Questionado se as medidas tomadas pelo Conselho Monetário Nacional (CMN) seriam suficientes para impedir uma nova série de escândalos envolvendo fundos, o coordenador-geral de investimentos do Regime Público de Previdência Social do Ministério da Fazenda, Allex Albert Domingues, disse que sim. Segundo ele, o governo entendeu que não bastava criar limites para o investimento dos recursos, como feito no passado. Era preciso mudar regras estruturais para orientar o setor.
– Essas restrições impostas anteriormente não mitigavam os riscos. Agora, foi mais estruturante para repensar o sistema e voltar para a governança. Nós acreditamos que são suficientes – disse ele.
Neste ano, a PF desbaratou esquemas no interior de São Paulo, Rio de Janeiro, Minas Gerais, Tocantins, Goiás, entre outros os estados. No caso da operação Em Uberlândia, a PF verificou que R$ 340 milhões dos servidores estavam aplicados em fundos de gestores independentes e em investimentos que não tinham liquidez. É mais da metade do que os funcionários públicos têm para garantir a aposentadoria no futuro. As fraudes são tão absurdas que surpreenderam quem apurou o escândalo. Havia, por exemplo, milhões investidos numa empresa com o capital social de apenas R$ 500.
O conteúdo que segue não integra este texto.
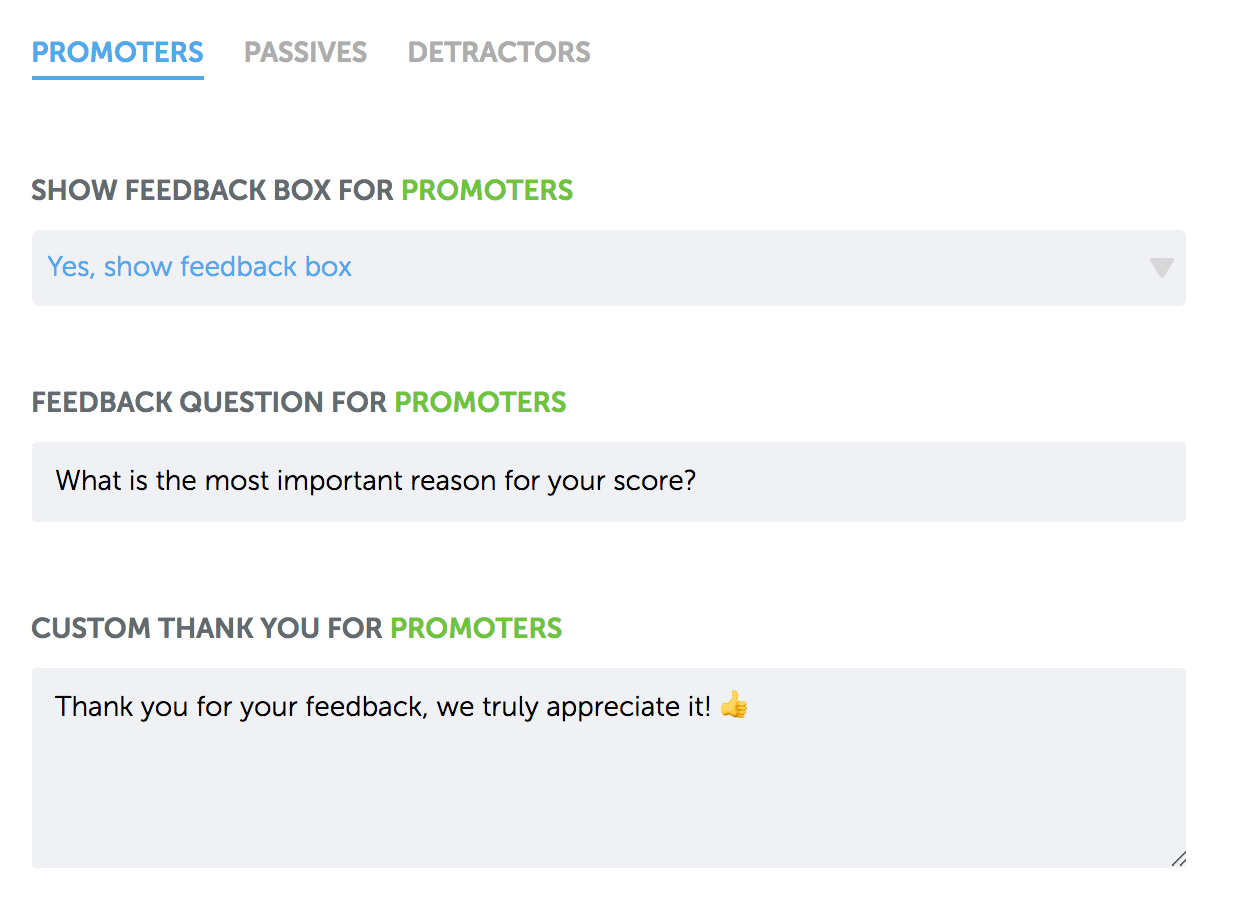Image resolution: width=1234 pixels, height=914 pixels.
Task: Click green 'Promoters' in the show feedback heading
Action: pos(487,190)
Com parâmetros mais claros para os gestores dos recursos, o governo entendeu que é possível ampliar a possibilidade de aplicação. O Conselho Monetário Nacional (CMN) permitiu que os fundos de previdência própria podem, a partir de agora, aplicar recursos no exterior, mas não diretamente. As operações devem ser feitas por meio de fundos que tenham investimentos fora do país.
Outra mudança feita pela resolução editada nesta terça-feira pelo CMN foi a liberação para que os sistemas de aposentadorias estatais e municipais façam aplicações em empresas que entraram agora no mercado de ações. Isso libera os gestores para comprar papéis de companhias menores que fizerem IPO, sigla em inglês para lançamento inicial de ações no mercado financeiro.
– A intenção é dar uma maior segurança e permitir a diversificação de carteira – frisou Ernesto Serêjo, coordenador-geral de seguros e previdência complementar do Ministério da Fazenda, que lembra que essa aplicação de tipos de aplicações só é possível porque deve ser feita em empresas que são respeitadas e que se importem com o risco de manchar a sua reputação.
Ele admitiu que o grande número de fraudes e prejuízos desarticulados pelas operações da Polícia Federal fizeram o governo tomar essas medidas.
Atualmente, estados e municípios têm 2.124 regimes próprios de previdência. Juntos, possuem R$ 142 bilhões aplicados em investimentos que devem render dinheiro suficiente para bancar as aposentadorias dos atuais servidores. Já os fundos de pensão privados têm R$ 820 bilhões em caixa.